## [Aim of the exercise]
For this exercise, print the records below verbatim.

Dataset entries
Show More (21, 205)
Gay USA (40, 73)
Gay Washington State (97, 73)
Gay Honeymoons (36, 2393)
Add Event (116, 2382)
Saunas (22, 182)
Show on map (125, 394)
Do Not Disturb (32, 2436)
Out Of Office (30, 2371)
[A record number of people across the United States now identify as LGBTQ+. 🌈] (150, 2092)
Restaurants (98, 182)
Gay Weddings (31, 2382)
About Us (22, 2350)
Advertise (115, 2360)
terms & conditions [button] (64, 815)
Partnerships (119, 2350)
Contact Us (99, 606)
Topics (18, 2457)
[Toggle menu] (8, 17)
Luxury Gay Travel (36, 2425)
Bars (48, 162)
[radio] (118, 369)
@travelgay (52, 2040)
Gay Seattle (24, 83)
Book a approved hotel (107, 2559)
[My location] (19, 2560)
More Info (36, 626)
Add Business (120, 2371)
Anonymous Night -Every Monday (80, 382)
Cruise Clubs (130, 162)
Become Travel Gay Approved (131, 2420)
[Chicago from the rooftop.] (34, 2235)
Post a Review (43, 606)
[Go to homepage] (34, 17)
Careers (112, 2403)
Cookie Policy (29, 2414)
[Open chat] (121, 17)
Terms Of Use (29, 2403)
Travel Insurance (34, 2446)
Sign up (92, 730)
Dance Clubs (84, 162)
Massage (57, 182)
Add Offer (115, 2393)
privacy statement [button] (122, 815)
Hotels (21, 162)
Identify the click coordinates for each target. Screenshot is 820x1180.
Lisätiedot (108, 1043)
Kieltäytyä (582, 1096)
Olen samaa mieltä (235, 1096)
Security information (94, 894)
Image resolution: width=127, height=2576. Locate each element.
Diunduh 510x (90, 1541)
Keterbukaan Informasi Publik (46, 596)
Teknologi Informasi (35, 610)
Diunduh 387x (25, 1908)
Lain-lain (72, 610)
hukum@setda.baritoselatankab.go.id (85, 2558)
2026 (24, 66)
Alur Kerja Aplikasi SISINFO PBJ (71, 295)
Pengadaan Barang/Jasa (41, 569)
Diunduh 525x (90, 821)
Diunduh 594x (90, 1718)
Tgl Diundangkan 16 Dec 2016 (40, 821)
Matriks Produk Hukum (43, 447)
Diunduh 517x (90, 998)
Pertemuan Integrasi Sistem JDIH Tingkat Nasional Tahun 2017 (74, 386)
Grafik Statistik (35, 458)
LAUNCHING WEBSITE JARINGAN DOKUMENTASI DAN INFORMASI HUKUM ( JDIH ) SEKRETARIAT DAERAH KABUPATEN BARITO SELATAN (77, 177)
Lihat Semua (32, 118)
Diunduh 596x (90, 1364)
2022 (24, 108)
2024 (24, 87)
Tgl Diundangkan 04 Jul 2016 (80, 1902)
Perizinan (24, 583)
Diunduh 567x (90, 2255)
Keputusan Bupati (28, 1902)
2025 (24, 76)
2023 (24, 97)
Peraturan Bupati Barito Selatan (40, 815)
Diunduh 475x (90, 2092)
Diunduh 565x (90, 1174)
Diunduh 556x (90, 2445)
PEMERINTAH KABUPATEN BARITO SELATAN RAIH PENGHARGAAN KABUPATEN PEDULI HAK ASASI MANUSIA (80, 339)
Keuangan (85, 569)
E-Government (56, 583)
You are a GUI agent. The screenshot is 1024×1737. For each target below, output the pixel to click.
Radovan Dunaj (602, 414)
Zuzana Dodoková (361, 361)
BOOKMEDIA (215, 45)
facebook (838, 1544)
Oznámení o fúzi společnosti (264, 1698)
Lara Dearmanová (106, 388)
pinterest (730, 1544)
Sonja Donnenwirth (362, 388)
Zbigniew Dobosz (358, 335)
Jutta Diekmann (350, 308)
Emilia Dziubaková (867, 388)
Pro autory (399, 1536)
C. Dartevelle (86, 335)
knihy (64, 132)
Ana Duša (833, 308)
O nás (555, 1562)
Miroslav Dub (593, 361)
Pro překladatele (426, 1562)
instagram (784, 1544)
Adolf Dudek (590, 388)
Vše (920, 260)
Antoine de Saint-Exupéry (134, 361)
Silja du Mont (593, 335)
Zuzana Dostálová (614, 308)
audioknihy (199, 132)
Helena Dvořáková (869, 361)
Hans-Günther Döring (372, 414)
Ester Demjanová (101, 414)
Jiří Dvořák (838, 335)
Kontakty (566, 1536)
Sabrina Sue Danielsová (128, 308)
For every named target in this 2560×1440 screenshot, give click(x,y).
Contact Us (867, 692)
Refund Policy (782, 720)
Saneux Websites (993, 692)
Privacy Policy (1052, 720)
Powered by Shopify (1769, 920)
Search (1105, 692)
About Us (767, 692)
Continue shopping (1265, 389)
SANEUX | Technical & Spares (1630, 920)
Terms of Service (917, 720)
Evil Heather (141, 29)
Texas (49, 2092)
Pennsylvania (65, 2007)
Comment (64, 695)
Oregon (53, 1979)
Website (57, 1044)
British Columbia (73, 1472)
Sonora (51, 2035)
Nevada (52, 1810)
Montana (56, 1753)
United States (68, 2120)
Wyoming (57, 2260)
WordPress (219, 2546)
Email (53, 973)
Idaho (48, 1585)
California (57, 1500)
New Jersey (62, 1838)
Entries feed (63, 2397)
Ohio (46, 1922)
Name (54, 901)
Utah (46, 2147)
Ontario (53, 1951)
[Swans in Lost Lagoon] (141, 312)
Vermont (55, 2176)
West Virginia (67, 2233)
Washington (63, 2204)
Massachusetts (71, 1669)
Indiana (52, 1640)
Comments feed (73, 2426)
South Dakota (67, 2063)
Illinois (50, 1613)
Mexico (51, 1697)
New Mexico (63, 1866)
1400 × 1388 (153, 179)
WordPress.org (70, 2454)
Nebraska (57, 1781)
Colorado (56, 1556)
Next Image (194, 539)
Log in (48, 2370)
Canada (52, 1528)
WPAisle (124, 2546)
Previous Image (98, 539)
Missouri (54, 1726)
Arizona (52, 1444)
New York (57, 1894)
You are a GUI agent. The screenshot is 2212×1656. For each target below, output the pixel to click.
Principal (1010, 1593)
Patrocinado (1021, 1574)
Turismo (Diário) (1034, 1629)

## [Reply to the exercise]
Show More (21, 205)
Gay USA (40, 73)
Gay Washington State (97, 73)
Gay Honeymoons (36, 2393)
Add Event (116, 2382)
Saunas (22, 182)
Show on map (125, 394)
Do Not Disturb (32, 2436)
Out Of Office (30, 2371)
[A record number of people across the United States now identify as LGBTQ+. 🌈] (150, 2092)
Restaurants (98, 182)
Gay Weddings (31, 2382)
About Us (22, 2350)
Advertise (115, 2360)
terms & conditions [button] (64, 815)
Partnerships (119, 2350)
Contact Us (99, 606)
Topics (18, 2457)
[Toggle menu] (8, 17)
Luxury Gay Travel (36, 2425)
Bars (48, 162)
[radio] (118, 369)
@travelgay (52, 2040)
Gay Seattle (24, 83)
Book a approved hotel (107, 2559)
[My location] (19, 2560)
More Info (36, 626)
Add Business (120, 2371)
Anonymous Night -Every Monday (80, 382)
Cruise Clubs (130, 162)
Become Travel Gay Approved (131, 2420)
[Chicago from the rooftop.] (34, 2235)
Post a Review (43, 606)
[Go to homepage] (34, 17)
Careers (112, 2403)
Cookie Policy (29, 2414)
[Open chat] (121, 17)
Terms Of Use (29, 2403)
Travel Insurance (34, 2446)
Sign up (92, 730)
Dance Clubs (84, 162)
Massage (57, 182)
Add Offer (115, 2393)
privacy statement [button] (122, 815)
Hotels (21, 162)
Identify the click coordinates for each target. Screenshot is 820x1180.
Lisätiedot (108, 1043)
Kieltäytyä (582, 1096)
Olen samaa mieltä (235, 1096)
Security information (94, 894)
Image resolution: width=127, height=2576. Locate each element.
Diunduh 510x (90, 1541)
Keterbukaan Informasi Publik (46, 596)
Teknologi Informasi (35, 610)
Diunduh 387x (25, 1908)
Lain-lain (72, 610)
hukum@setda.baritoselatankab.go.id (85, 2558)
2026 (24, 66)
Alur Kerja Aplikasi SISINFO PBJ (71, 295)
Pengadaan Barang/Jasa (41, 569)
Diunduh 525x (90, 821)
Diunduh 594x (90, 1718)
Tgl Diundangkan 16 Dec 2016 (40, 821)
Matriks Produk Hukum (43, 447)
Diunduh 517x (90, 998)
Pertemuan Integrasi Sistem JDIH Tingkat Nasional Tahun 2017 (74, 386)
Grafik Statistik (35, 458)
LAUNCHING WEBSITE JARINGAN DOKUMENTASI DAN INFORMASI HUKUM ( JDIH ) SEKRETARIAT DAERAH KABUPATEN BARITO SELATAN (77, 177)
Lihat Semua (32, 118)
Diunduh 596x (90, 1364)
2022 (24, 108)
2024 (24, 87)
Tgl Diundangkan 04 Jul 2016 (80, 1902)
Perizinan (24, 583)
Diunduh 567x (90, 2255)
Keputusan Bupati (28, 1902)
2025 (24, 76)
2023 (24, 97)
Peraturan Bupati Barito Selatan (40, 815)
Diunduh 475x (90, 2092)
Diunduh 565x (90, 1174)
Diunduh 556x (90, 2445)
PEMERINTAH KABUPATEN BARITO SELATAN RAIH PENGHARGAAN KABUPATEN PEDULI HAK ASASI MANUSIA (80, 339)
Keuangan (85, 569)
E-Government (56, 583)
You are a GUI agent. The screenshot is 1024×1737. For each target below, output the pixel to click.
Radovan Dunaj (602, 414)
Zuzana Dodoková (361, 361)
BOOKMEDIA (215, 45)
facebook (838, 1544)
Oznámení o fúzi společnosti (264, 1698)
Lara Dearmanová (106, 388)
pinterest (730, 1544)
Sonja Donnenwirth (362, 388)
Zbigniew Dobosz (358, 335)
Jutta Diekmann (350, 308)
Emilia Dziubaková (867, 388)
Pro autory (399, 1536)
C. Dartevelle (86, 335)
knihy (64, 132)
Ana Duša (833, 308)
O nás (555, 1562)
Miroslav Dub (593, 361)
Pro překladatele (426, 1562)
instagram (784, 1544)
Adolf Dudek (590, 388)
Vše (920, 260)
Antoine de Saint-Exupéry (134, 361)
Silja du Mont (593, 335)
Zuzana Dostálová (614, 308)
audioknihy (199, 132)
Helena Dvořáková (869, 361)
Hans-Günther Döring (372, 414)
Ester Demjanová (101, 414)
Jiří Dvořák (838, 335)
Kontakty (566, 1536)
Sabrina Sue Danielsová (128, 308)
For every named target in this 2560×1440 screenshot, give click(x,y).
Contact Us (867, 692)
Refund Policy (782, 720)
Saneux Websites (993, 692)
Privacy Policy (1052, 720)
Powered by Shopify (1769, 920)
Search (1105, 692)
About Us (767, 692)
Continue shopping (1265, 389)
SANEUX | Technical & Spares (1630, 920)
Terms of Service (917, 720)
Evil Heather (141, 29)
Texas (49, 2092)
Pennsylvania (65, 2007)
Comment (64, 695)
Oregon (53, 1979)
Website (57, 1044)
British Columbia (73, 1472)
Sonora (51, 2035)
Nevada (52, 1810)
Montana (56, 1753)
United States (68, 2120)
Wyoming (57, 2260)
WordPress (219, 2546)
Email (53, 973)
Idaho (48, 1585)
California (57, 1500)
New Jersey (62, 1838)
Entries feed (63, 2397)
Ohio (46, 1922)
Name (54, 901)
Utah (46, 2147)
Ontario (53, 1951)
[Swans in Lost Lagoon] (141, 312)
Vermont (55, 2176)
West Virginia (67, 2233)
Washington (63, 2204)
Massachusetts (71, 1669)
Indiana (52, 1640)
Comments feed (73, 2426)
South Dakota (67, 2063)
Illinois (50, 1613)
Mexico (51, 1697)
New Mexico (63, 1866)
1400 × 1388 (153, 179)
WordPress.org (70, 2454)
Nebraska (57, 1781)
Colorado (56, 1556)
Next Image (194, 539)
Log in (48, 2370)
Canada (52, 1528)
WPAisle (124, 2546)
Previous Image (98, 539)
Missouri (54, 1726)
Arizona (52, 1444)
New York (57, 1894)
You are a GUI agent. The screenshot is 2212×1656. For each target below, output the pixel to click.
Principal (1010, 1593)
Patrocinado (1021, 1574)
Turismo (Diário) (1034, 1629)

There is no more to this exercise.